■ **PROVIDED MATERIAL**

((

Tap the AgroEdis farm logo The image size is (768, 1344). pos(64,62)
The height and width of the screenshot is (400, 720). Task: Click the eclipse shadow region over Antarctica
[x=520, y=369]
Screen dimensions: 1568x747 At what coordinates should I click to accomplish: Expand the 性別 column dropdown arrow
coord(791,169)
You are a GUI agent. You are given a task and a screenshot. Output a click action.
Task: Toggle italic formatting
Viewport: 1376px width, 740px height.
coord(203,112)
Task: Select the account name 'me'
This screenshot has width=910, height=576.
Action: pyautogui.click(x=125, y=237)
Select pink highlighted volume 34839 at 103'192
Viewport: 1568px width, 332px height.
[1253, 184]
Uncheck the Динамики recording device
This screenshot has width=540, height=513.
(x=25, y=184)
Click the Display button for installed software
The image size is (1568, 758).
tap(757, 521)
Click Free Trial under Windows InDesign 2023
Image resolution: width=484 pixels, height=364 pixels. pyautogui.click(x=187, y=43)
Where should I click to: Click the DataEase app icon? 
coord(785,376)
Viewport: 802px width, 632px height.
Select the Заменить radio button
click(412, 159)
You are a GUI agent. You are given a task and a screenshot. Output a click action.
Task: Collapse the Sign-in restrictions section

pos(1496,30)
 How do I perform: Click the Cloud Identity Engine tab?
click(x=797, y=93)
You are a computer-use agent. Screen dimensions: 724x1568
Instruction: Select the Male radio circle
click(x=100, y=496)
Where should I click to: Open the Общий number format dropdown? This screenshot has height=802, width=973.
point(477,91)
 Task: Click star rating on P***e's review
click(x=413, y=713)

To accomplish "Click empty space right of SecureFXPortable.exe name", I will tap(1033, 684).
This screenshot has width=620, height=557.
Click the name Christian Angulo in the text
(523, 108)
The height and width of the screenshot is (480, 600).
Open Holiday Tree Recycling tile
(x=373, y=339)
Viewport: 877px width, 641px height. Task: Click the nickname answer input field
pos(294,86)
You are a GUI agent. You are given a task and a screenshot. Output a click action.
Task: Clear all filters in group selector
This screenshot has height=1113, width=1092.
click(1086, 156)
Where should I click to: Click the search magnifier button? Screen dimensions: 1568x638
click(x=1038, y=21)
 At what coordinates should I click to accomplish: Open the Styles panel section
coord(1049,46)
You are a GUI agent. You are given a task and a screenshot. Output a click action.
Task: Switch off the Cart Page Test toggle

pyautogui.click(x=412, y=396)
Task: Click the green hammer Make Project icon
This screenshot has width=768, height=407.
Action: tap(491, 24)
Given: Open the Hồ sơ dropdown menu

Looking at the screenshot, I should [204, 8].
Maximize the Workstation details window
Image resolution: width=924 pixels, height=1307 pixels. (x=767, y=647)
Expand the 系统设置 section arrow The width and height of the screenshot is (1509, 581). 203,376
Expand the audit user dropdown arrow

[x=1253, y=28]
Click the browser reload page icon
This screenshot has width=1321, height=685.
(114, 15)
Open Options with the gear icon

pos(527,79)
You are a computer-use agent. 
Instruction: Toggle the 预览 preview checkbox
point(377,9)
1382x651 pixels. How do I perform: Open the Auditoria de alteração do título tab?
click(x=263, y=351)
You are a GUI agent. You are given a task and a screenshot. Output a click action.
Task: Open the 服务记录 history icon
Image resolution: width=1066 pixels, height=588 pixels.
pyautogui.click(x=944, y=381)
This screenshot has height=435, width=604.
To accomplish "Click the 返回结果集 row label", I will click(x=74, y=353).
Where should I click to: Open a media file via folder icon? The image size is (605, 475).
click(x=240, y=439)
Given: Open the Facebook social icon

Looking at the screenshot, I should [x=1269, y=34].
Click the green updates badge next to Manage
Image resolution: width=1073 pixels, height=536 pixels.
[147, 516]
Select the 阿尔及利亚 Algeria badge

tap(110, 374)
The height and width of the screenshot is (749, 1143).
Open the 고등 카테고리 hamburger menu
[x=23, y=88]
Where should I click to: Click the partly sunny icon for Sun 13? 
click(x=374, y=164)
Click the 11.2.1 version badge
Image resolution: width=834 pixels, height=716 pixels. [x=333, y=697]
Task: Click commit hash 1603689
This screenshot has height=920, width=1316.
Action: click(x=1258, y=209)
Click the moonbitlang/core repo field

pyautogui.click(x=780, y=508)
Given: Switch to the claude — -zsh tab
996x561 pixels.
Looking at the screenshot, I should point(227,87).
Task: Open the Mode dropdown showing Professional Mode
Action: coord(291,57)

))

■ **EXERCISE DIRECTIONS**
Within the data, how many lines hold the word "computer"? State the number alone.

■ **WRITTEN REPLY**
2